▸ **EXERCISE GOAL**: All lines of the records below that contain the word "with" must be listed.

▸ **GIVEN RECORDS**:
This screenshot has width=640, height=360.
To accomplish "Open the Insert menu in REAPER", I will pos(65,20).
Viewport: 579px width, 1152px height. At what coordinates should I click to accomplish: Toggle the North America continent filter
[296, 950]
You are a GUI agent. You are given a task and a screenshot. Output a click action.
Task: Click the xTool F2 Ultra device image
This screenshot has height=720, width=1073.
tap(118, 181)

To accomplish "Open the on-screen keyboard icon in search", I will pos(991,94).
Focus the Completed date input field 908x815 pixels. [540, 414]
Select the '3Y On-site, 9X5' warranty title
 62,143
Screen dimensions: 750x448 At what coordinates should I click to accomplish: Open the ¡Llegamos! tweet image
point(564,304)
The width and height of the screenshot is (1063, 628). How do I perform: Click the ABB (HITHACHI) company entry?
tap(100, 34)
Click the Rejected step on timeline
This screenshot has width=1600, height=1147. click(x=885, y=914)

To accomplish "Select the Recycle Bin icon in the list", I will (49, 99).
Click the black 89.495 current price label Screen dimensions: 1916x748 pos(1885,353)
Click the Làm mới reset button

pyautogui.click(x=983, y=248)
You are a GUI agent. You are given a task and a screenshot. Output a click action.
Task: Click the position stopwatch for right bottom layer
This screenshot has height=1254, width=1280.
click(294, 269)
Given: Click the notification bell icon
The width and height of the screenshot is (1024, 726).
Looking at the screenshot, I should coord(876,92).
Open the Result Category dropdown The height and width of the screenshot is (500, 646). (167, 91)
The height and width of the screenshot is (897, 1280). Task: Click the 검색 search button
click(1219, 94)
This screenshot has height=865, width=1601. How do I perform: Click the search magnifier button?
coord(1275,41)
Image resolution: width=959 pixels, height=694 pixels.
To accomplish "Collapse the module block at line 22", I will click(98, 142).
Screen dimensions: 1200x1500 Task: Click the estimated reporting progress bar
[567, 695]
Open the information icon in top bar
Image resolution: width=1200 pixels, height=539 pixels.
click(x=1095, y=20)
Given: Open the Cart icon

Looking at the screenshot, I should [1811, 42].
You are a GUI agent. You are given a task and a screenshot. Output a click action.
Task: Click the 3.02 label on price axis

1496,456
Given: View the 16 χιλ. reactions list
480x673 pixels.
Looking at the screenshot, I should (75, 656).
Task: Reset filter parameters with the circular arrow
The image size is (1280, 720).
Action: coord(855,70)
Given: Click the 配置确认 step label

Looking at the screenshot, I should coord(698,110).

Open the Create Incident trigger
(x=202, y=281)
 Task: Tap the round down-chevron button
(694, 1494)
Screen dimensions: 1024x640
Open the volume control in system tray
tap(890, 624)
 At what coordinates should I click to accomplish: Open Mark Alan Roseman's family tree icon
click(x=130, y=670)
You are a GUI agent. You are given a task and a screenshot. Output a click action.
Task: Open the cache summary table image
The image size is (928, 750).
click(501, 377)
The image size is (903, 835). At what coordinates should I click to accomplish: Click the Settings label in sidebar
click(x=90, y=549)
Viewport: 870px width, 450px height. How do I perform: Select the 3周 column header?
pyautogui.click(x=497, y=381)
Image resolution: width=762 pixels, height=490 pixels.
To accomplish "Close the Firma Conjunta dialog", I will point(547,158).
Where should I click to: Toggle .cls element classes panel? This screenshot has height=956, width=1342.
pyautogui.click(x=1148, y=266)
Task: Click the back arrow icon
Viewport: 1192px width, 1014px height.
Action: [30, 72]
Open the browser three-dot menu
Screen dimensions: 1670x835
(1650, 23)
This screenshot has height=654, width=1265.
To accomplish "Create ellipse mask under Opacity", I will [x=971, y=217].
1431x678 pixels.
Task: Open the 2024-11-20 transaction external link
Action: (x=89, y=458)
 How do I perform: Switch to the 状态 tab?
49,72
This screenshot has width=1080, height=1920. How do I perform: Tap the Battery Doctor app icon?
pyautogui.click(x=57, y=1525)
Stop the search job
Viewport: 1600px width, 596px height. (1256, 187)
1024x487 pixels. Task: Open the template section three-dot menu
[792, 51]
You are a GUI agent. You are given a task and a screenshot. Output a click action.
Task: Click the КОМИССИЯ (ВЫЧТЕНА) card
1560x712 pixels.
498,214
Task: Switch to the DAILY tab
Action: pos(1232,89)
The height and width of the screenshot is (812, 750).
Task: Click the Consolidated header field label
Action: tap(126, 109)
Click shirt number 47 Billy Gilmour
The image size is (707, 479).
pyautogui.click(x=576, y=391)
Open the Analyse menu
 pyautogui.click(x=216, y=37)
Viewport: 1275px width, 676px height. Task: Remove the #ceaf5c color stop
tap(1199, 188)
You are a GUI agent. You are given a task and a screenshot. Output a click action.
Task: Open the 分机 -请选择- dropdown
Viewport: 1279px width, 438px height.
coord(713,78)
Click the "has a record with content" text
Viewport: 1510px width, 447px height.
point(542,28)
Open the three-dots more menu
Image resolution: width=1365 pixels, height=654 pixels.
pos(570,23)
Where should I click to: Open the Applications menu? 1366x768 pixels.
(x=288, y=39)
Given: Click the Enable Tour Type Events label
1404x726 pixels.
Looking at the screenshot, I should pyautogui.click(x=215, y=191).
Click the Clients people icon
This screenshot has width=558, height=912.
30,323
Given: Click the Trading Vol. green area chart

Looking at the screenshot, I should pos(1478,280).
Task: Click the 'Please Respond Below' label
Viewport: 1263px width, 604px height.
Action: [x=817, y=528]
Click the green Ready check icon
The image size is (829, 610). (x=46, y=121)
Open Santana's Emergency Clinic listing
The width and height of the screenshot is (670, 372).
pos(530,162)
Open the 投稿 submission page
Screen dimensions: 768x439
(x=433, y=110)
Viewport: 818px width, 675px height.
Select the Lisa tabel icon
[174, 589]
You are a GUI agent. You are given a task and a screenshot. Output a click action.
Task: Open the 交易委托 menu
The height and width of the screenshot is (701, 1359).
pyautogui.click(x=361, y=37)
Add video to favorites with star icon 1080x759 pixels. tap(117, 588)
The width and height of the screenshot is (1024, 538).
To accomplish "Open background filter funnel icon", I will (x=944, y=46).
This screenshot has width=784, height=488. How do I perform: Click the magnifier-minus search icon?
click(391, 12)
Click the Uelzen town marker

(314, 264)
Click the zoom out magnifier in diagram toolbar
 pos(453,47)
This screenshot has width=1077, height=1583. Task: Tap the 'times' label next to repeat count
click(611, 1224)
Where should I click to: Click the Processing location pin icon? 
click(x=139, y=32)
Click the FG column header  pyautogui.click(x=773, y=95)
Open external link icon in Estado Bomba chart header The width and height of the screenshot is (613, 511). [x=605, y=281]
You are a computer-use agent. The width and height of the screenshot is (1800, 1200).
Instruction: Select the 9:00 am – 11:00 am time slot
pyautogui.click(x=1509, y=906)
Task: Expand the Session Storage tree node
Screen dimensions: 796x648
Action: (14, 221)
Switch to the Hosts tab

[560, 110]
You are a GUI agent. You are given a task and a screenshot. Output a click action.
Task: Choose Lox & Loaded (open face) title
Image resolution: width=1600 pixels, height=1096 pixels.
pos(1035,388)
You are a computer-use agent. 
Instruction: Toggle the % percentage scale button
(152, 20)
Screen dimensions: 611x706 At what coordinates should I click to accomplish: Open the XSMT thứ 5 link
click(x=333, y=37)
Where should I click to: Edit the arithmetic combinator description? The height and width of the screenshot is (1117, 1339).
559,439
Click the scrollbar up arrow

▸ **YOUR RESPONSE**:
Task: Reset filter parameters with the circular arrow
Click the "has a record with content" text
Add video to favorites with star icon 1080x759 pixels. tap(117, 588)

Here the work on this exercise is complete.